WHAT THE TASK REQUIRES: Can you quote, word for word, every line from the first line of the records below through the line containing "SIFT (60, 801)", and nothing else?

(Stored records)

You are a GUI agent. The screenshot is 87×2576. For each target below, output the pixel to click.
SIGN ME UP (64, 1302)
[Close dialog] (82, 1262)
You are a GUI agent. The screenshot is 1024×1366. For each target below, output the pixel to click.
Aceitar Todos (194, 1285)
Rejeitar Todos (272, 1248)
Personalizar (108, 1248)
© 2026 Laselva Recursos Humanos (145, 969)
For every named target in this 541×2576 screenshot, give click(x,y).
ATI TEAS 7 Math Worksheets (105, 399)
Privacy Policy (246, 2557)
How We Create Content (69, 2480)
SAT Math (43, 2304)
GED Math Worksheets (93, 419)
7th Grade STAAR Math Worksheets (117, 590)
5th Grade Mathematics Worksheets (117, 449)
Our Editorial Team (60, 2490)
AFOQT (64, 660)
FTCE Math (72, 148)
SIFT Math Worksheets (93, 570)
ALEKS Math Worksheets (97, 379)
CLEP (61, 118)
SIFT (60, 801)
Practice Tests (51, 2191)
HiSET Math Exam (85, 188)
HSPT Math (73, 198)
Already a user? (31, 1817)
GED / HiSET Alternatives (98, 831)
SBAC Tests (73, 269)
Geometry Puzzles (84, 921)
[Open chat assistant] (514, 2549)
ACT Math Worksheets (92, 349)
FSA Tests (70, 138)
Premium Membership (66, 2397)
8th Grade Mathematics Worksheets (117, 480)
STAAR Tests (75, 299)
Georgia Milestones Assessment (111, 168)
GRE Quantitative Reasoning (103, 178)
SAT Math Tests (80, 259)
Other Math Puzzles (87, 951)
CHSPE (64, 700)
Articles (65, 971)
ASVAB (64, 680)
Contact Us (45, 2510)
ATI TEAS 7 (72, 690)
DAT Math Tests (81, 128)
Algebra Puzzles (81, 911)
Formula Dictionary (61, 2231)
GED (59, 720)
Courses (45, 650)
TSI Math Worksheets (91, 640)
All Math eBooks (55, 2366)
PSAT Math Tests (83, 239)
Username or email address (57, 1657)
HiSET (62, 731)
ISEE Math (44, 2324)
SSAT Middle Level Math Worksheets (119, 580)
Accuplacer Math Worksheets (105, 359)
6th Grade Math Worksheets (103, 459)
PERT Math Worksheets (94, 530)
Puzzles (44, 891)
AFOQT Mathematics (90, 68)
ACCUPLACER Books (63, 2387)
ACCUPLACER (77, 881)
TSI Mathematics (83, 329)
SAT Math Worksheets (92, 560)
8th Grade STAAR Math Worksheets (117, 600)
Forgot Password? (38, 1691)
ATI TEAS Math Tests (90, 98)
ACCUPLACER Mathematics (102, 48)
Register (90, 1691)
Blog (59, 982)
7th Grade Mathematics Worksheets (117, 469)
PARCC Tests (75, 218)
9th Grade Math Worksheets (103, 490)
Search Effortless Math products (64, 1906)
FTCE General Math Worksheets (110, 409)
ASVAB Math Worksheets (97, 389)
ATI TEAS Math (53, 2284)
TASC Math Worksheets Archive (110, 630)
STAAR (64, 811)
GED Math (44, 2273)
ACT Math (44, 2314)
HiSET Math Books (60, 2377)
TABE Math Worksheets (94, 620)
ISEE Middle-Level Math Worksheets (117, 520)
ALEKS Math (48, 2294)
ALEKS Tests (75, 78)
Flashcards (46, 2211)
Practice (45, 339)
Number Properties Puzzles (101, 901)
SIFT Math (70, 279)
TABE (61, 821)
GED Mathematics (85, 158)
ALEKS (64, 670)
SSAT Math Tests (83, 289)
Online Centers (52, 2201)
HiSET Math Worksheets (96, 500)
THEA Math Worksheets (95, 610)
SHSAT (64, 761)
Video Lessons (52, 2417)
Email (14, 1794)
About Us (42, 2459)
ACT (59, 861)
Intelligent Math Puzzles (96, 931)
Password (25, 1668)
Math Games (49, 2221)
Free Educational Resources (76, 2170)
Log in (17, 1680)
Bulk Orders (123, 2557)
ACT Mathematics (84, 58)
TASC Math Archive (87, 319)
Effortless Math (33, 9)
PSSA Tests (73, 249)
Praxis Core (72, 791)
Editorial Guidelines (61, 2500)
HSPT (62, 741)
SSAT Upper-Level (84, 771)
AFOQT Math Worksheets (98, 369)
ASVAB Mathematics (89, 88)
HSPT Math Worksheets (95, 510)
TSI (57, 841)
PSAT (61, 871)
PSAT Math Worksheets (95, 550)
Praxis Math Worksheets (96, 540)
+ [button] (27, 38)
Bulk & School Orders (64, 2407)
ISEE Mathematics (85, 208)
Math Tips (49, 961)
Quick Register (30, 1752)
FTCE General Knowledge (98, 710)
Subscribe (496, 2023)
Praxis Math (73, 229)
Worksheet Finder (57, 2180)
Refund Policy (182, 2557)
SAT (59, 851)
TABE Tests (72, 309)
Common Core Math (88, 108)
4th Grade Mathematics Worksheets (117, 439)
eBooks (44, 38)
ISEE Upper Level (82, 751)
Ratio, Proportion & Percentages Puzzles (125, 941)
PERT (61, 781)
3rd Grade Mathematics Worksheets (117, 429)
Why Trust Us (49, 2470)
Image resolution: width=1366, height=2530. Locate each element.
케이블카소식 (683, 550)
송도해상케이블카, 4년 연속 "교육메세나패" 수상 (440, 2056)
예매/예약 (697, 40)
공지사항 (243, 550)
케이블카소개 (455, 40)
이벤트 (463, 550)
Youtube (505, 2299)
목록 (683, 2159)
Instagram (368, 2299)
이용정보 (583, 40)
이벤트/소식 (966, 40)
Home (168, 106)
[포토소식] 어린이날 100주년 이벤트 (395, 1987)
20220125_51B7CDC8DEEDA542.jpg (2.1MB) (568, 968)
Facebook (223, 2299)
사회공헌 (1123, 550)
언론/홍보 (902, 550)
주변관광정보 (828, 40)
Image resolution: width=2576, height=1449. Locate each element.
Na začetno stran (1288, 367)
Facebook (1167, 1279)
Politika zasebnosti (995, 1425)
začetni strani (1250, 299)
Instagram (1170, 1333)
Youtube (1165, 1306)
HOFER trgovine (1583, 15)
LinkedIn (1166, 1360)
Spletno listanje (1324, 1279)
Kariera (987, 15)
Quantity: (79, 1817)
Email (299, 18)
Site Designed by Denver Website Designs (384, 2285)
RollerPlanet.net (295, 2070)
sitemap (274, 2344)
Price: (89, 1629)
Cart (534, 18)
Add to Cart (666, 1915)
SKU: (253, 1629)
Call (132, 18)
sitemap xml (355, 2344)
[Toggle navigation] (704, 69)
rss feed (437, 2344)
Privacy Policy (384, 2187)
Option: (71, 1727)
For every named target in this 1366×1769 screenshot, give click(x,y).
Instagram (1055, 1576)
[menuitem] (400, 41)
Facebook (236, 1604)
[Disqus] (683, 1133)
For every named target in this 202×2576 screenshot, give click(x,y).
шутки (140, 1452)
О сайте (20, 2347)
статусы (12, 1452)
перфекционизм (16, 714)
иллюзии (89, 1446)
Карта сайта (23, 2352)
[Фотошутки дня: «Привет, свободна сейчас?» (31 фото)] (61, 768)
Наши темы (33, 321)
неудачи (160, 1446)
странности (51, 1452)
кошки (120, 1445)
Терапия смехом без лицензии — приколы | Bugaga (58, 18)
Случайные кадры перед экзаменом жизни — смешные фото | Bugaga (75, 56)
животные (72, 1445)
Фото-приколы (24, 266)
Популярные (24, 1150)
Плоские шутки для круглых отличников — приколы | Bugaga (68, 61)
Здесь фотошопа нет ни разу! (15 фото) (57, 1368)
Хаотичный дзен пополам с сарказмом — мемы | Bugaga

RESPONSE BOX:
You are a GUI agent. The screenshot is 87×2576. For each target below, output the pixel to click.
SIGN ME UP (64, 1302)
[Close dialog] (82, 1262)
You are a GUI agent. The screenshot is 1024×1366. For each target below, output the pixel to click.
Aceitar Todos (194, 1285)
Rejeitar Todos (272, 1248)
Personalizar (108, 1248)
© 2026 Laselva Recursos Humanos (145, 969)
For every named target in this 541×2576 screenshot, give click(x,y).
ATI TEAS 7 Math Worksheets (105, 399)
Privacy Policy (246, 2557)
How We Create Content (69, 2480)
SAT Math (43, 2304)
GED Math Worksheets (93, 419)
7th Grade STAAR Math Worksheets (117, 590)
5th Grade Mathematics Worksheets (117, 449)
Our Editorial Team (60, 2490)
AFOQT (64, 660)
FTCE Math (72, 148)
SIFT Math Worksheets (93, 570)
ALEKS Math Worksheets (97, 379)
CLEP (61, 118)
SIFT (60, 801)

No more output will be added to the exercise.